◆ Your goal ◆
Lines containing the word "table" are the ones to copy from the records below.
(Beginning of Data shown)
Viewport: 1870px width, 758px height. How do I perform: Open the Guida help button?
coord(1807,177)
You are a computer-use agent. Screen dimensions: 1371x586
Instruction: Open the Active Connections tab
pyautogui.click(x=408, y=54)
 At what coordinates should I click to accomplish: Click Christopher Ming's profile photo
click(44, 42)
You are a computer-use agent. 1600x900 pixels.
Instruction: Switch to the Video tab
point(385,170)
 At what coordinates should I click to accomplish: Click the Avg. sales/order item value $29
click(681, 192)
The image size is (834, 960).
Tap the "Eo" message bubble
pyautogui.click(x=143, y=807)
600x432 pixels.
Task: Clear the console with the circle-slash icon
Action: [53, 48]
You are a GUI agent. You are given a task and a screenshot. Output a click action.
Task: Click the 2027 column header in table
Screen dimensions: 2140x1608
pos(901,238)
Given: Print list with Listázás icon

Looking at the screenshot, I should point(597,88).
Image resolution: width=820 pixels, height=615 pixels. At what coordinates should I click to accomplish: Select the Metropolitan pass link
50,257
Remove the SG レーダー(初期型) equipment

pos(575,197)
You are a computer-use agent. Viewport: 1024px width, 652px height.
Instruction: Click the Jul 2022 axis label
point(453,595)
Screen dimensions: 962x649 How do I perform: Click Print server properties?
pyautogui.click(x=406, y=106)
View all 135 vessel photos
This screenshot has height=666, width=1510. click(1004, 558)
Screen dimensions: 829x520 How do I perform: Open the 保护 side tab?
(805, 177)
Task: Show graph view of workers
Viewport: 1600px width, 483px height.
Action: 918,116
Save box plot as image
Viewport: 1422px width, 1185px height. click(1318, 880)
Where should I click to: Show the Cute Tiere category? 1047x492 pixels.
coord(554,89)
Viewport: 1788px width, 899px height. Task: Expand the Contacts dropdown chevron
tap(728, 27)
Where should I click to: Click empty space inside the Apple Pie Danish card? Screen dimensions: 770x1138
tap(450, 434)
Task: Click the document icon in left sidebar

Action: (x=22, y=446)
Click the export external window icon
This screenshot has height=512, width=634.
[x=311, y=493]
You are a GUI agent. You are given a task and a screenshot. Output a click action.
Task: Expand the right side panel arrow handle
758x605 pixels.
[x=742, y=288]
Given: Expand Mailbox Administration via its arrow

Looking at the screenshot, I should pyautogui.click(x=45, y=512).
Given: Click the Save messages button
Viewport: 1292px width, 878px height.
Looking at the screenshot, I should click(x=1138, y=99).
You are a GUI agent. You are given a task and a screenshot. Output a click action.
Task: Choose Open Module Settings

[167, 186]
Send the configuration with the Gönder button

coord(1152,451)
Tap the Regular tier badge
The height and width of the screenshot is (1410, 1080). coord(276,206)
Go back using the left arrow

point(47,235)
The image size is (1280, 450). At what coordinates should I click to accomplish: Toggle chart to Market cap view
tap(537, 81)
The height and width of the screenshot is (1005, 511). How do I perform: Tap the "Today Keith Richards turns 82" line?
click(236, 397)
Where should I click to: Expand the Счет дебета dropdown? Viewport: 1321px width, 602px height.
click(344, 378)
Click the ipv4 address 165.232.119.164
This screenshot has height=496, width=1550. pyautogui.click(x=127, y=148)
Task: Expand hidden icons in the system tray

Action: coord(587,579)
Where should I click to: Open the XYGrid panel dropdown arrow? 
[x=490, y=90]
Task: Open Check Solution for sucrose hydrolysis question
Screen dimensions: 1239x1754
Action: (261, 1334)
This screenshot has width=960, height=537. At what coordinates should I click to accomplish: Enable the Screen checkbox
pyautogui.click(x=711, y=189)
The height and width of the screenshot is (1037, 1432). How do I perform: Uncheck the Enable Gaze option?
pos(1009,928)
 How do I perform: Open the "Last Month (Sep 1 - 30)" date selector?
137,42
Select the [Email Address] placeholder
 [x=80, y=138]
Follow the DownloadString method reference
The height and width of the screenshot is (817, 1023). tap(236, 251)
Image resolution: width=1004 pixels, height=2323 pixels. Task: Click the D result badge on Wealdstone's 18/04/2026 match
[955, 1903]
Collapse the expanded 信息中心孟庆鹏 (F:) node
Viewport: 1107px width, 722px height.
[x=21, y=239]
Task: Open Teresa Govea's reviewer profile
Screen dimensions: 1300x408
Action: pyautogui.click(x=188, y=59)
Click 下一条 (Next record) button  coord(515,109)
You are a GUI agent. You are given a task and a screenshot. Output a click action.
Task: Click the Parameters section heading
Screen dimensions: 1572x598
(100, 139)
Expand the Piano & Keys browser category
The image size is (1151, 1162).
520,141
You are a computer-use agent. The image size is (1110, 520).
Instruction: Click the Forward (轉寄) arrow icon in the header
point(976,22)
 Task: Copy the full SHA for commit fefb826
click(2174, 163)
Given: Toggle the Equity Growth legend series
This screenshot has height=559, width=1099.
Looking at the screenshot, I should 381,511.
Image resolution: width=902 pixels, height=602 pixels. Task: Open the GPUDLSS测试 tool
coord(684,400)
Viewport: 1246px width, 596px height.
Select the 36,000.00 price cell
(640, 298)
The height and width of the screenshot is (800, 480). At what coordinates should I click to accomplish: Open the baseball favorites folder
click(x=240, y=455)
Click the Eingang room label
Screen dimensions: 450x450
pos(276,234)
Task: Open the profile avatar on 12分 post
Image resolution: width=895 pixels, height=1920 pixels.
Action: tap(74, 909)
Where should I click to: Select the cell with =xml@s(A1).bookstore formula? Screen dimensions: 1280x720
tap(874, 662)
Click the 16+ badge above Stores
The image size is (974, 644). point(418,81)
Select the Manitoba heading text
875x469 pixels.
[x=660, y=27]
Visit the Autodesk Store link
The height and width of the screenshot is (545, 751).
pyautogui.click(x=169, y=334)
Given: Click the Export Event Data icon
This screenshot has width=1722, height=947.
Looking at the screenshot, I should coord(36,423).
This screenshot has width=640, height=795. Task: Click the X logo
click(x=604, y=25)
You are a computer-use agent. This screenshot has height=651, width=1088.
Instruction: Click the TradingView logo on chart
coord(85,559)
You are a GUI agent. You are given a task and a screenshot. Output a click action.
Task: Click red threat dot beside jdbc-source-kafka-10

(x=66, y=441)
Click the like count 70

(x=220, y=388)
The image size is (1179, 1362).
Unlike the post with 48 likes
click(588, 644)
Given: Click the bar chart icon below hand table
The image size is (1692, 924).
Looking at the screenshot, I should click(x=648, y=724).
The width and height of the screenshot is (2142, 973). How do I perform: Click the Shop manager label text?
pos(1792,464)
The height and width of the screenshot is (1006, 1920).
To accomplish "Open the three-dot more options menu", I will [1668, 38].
(End of Data shown)
◆ Expected output ◆
Task: Click the 2027 column header in table
Given: Click the bar chart icon below hand table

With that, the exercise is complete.